__SOURCE DATA__.
####################

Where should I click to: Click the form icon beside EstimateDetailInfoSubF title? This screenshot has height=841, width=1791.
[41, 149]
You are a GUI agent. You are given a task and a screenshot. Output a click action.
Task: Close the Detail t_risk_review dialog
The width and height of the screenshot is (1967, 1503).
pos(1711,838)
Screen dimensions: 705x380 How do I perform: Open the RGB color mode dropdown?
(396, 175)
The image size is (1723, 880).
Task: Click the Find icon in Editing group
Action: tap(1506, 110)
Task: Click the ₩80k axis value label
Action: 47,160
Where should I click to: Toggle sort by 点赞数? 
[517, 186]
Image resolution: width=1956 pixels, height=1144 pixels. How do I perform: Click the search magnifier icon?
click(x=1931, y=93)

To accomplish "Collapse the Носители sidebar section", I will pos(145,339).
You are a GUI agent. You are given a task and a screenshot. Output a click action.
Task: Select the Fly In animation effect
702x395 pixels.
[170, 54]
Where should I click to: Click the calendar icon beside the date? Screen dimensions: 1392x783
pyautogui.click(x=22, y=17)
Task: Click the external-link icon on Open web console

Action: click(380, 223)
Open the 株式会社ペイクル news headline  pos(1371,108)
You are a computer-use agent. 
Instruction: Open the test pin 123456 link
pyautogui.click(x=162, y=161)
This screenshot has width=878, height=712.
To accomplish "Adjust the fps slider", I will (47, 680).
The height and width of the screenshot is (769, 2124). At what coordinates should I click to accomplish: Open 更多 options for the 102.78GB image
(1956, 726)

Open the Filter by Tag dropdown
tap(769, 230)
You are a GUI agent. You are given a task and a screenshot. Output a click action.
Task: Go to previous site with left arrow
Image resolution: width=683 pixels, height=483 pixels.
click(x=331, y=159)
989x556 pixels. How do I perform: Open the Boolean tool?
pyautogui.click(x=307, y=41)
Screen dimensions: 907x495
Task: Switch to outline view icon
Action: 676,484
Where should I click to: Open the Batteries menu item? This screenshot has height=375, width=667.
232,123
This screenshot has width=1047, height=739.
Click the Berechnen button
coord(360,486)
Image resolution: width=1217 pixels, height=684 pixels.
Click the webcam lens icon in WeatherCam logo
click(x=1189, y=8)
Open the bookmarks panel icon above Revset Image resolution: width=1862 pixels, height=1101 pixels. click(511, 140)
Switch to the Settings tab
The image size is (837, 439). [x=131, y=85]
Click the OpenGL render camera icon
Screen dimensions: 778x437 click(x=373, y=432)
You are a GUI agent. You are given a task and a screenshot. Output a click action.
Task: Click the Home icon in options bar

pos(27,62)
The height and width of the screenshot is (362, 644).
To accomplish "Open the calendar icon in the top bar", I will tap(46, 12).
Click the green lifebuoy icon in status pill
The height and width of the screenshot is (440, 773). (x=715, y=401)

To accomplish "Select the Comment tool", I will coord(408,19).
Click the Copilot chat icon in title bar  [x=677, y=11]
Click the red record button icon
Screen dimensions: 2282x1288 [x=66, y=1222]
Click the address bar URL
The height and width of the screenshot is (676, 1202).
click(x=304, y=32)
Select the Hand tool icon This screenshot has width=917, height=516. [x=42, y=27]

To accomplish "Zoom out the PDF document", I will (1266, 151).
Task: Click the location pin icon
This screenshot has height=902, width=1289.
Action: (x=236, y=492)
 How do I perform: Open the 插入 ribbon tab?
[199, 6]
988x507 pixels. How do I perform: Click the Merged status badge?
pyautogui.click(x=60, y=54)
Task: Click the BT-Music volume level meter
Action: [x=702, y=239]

####################

__ASSIGNMENT__.
Word for word, restate each of the records above.

__ANSWER SPACE__.
Where should I click to: Click the form icon beside EstimateDetailInfoSubF title? This screenshot has height=841, width=1791.
[41, 149]
You are a GUI agent. You are given a task and a screenshot. Output a click action.
Task: Close the Detail t_risk_review dialog
The width and height of the screenshot is (1967, 1503).
pos(1711,838)
Screen dimensions: 705x380 How do I perform: Open the RGB color mode dropdown?
(396, 175)
The image size is (1723, 880).
Task: Click the Find icon in Editing group
Action: tap(1506, 110)
Task: Click the ₩80k axis value label
Action: 47,160
Where should I click to: Toggle sort by 点赞数? 
[517, 186]
Image resolution: width=1956 pixels, height=1144 pixels. How do I perform: Click the search magnifier icon?
click(x=1931, y=93)

To accomplish "Collapse the Носители sidebar section", I will pos(145,339).
You are a GUI agent. You are given a task and a screenshot. Output a click action.
Task: Select the Fly In animation effect
702x395 pixels.
[170, 54]
Where should I click to: Click the calendar icon beside the date? Screen dimensions: 1392x783
pyautogui.click(x=22, y=17)
Task: Click the external-link icon on Open web console

Action: click(380, 223)
Open the 株式会社ペイクル news headline  pos(1371,108)
You are a computer-use agent. 
Instruction: Open the test pin 123456 link
pyautogui.click(x=162, y=161)
This screenshot has width=878, height=712.
To accomplish "Adjust the fps slider", I will (47, 680).
The height and width of the screenshot is (769, 2124). At what coordinates should I click to accomplish: Open 更多 options for the 102.78GB image
(1956, 726)

Open the Filter by Tag dropdown
tap(769, 230)
You are a GUI agent. You are given a task and a screenshot. Output a click action.
Task: Go to previous site with left arrow
Image resolution: width=683 pixels, height=483 pixels.
click(x=331, y=159)
989x556 pixels. How do I perform: Open the Boolean tool?
pyautogui.click(x=307, y=41)
Screen dimensions: 907x495
Task: Switch to outline view icon
Action: 676,484
Where should I click to: Open the Batteries menu item? This screenshot has height=375, width=667.
232,123
This screenshot has width=1047, height=739.
Click the Berechnen button
coord(360,486)
Image resolution: width=1217 pixels, height=684 pixels.
Click the webcam lens icon in WeatherCam logo
click(x=1189, y=8)
Open the bookmarks panel icon above Revset Image resolution: width=1862 pixels, height=1101 pixels. click(511, 140)
Switch to the Settings tab
The image size is (837, 439). [x=131, y=85]
Click the OpenGL render camera icon
Screen dimensions: 778x437 click(x=373, y=432)
You are a GUI agent. You are given a task and a screenshot. Output a click action.
Task: Click the Home icon in options bar

pos(27,62)
The height and width of the screenshot is (362, 644).
To accomplish "Open the calendar icon in the top bar", I will tap(46, 12).
Click the green lifebuoy icon in status pill
The height and width of the screenshot is (440, 773). (x=715, y=401)

To accomplish "Select the Comment tool", I will coord(408,19).
Click the Copilot chat icon in title bar  [x=677, y=11]
Click the red record button icon
Screen dimensions: 2282x1288 [x=66, y=1222]
Click the address bar URL
The height and width of the screenshot is (676, 1202).
click(x=304, y=32)
Select the Hand tool icon This screenshot has width=917, height=516. [x=42, y=27]

To accomplish "Zoom out the PDF document", I will (1266, 151).
Task: Click the location pin icon
This screenshot has height=902, width=1289.
Action: (x=236, y=492)
 How do I perform: Open the 插入 ribbon tab?
[199, 6]
988x507 pixels. How do I perform: Click the Merged status badge?
pyautogui.click(x=60, y=54)
Task: Click the BT-Music volume level meter
Action: [x=702, y=239]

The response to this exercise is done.